El problema es obvio: la realidad ha cambiado mucho más rápido que las instituciones que debieran servir para gobernarla. En un contexto de río revuelto, como dice el dicho, ganan quienes son más avezados, pero no avanzan soluciones duraderas. El país pasó de un régimen centralizado y con controles verticales a una descentralización extrema en la que todos los grupos, sectores e intereses hicieron lo posible por ampliar sus espacios y facultades sin que hubiera medios institucionales para canalizar los conflictos que de ahí surgían. Ahí nació la rebelión contra el viejo presidencialismo, sus reglas y formas, con los consecuentes excesos. No todo fue excesivo: muchos fueron los intentos honestos por encontrar soluciones prácticas a problemas de esencia en los que chocan formas de antaño con una realidad económica globalizada que no admite muchas desviaciones. Los quince años que siguieron a la derrota del PRI en el congreso en 1997 fueron una etapa de arrebato político: cada quien llegó a intentar imponer sus preferencias por eso de que con suerte y pega. Duró mientras duró.
Aunque hubo (y hay) muchas propuestas de solución, la realidad es que no existió un liderazgo intelectual y político, ni la capacidad o disposición, para construir el nuevo entramado institucional que pide a gritos la realidad. En lugar de soluciones vinieron las ocurrencias: más allá de algunas propuestas serias, la mayoría no ha sido más que recetas inconexas. El resultado está a la vista: interminables disputas, inseguridad, reformas a modo y un desgaste creciente de la legitimidad del sistema. Lo que no cambió fue la realidad. El conflicto sigue ahí, adquiriendo tonos cada vez más preocupantes.
En este contexto, nadie puede más que darle la bienvenida al orden inherente a las formas y acciones del nuevo gobierno. Más allá de los contenidos, el sólo hecho de que exista un sentido de orden implica un notable avance. Sin embargo, el orden tampoco es substituto de soluciones ni mucho menos de las instituciones formales necesarias para atender y resolver las contradicciones planteadas al inicio.
El país reclama nada menos que un cambio de régimen, es decir, una redefinición de la esencia de las relaciones entre poderes, entidades y funciones.

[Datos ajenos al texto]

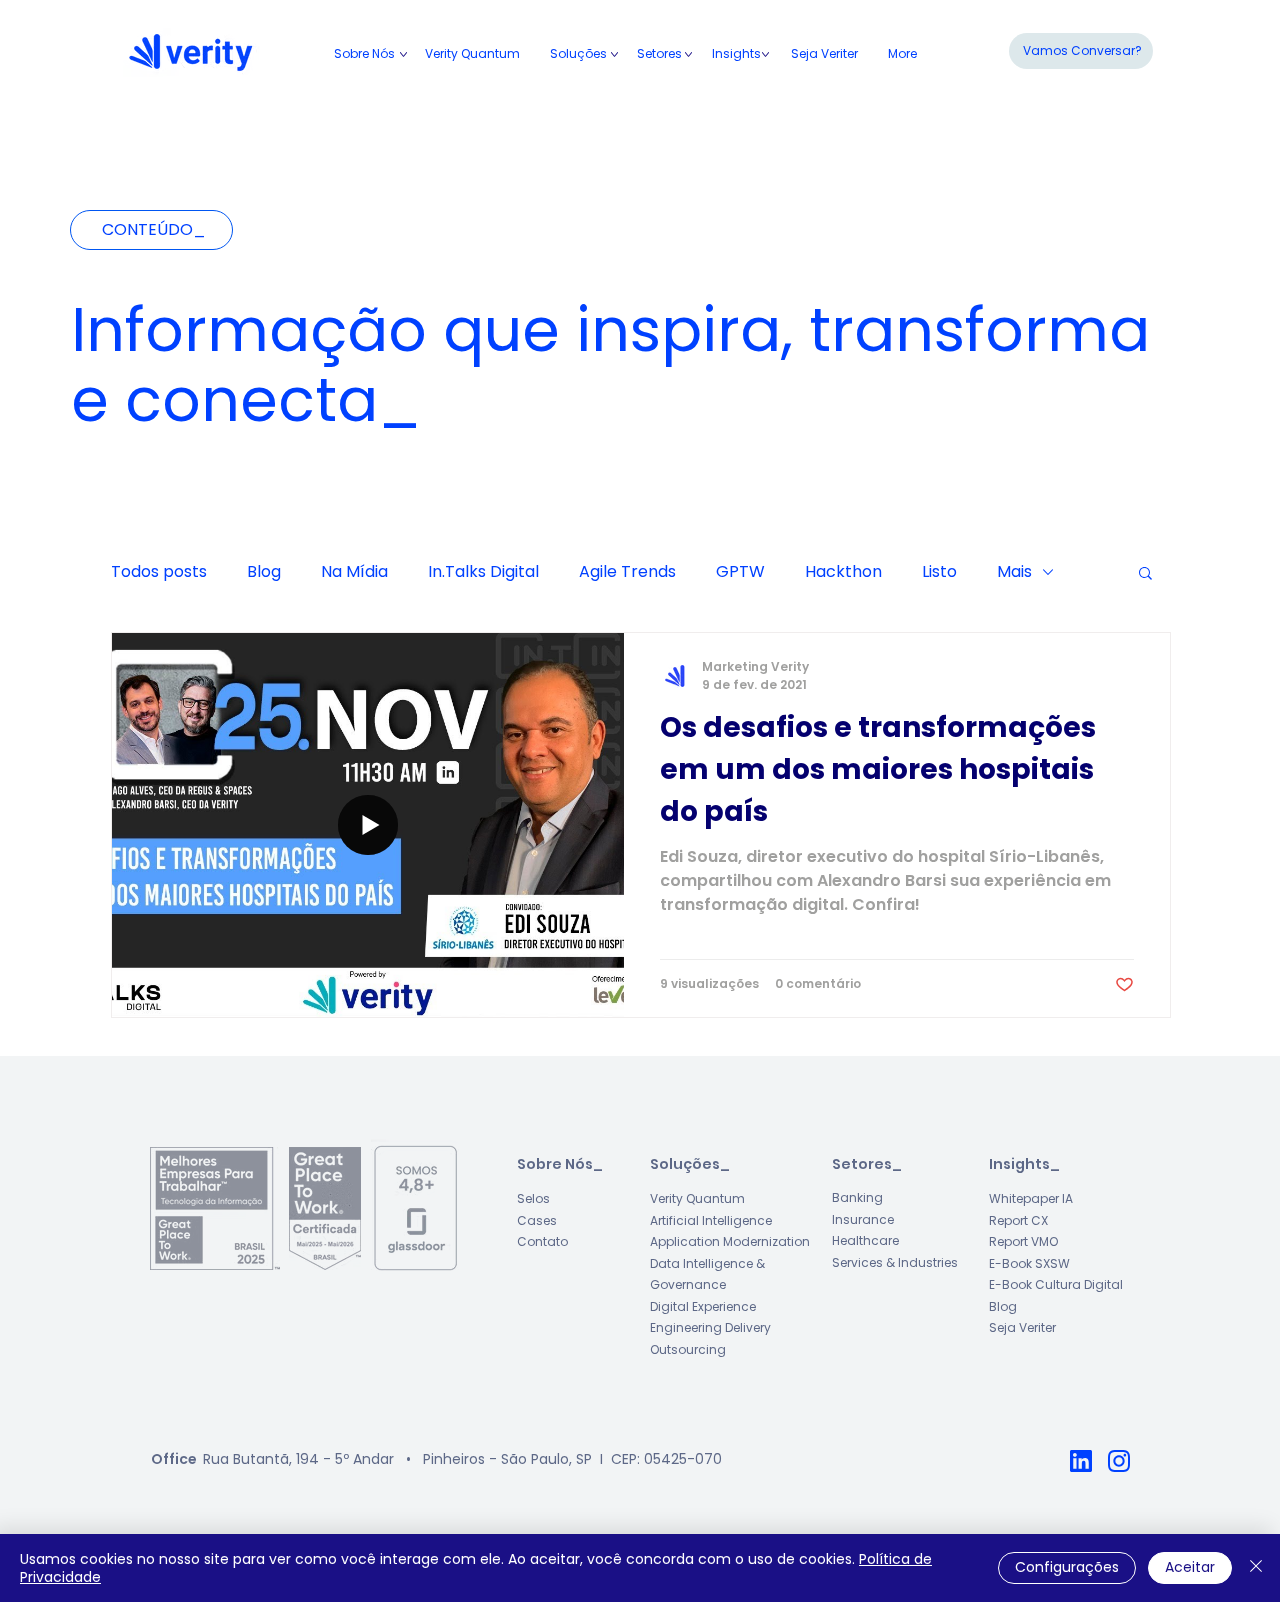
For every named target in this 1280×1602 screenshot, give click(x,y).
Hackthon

Un cambio de régimen puede ser tan ambicioso como una construcción desde cero o tan pragmática como una redefinición de las relaciones existentes. Lo que es inviable es la pretensión de hacer valer criterios y reglas del juego que claramente han probado ser disfuncionales o que no conducen al fortalecimiento de la gobernabilidad, seguridad y desempeño económico. La naturaleza específica de las instituciones y reglas que serían necesarias para darle viabilidad al país dependerán no de grandes proyectos conceptuales, por útiles que sean, sino de una negociación al interior de las estructuras de poder. La clave es que, una vez acordadas las nuevas reglas, todos los participantes se comprometan a cumplirlas y que el gobierno, a todos niveles, tenga capacidad efectiva de hacerlas cumplir.
Todos tenemos nuestras preferencias de cómo debe ser el régimen y cuál el papel y función de cada uno de los actores en el proceso. Sin embargo, esto no es de preferencias sino de negociación. Lo único que es imprescindible es la existencia de un liderazgo efectivo con claridad del objetivo que se persigue y que se aboque a construirlo. Las instituciones no surgen de un vacío intelectual sino de la praxis política. «Los hombres, decía Maquiavelo, «hacen el bien por fuerza; pero cuando gozan de los medios y libertad para ejecutar el mal, todo lo llenan de confusión y desorden». Esa es la tesitura.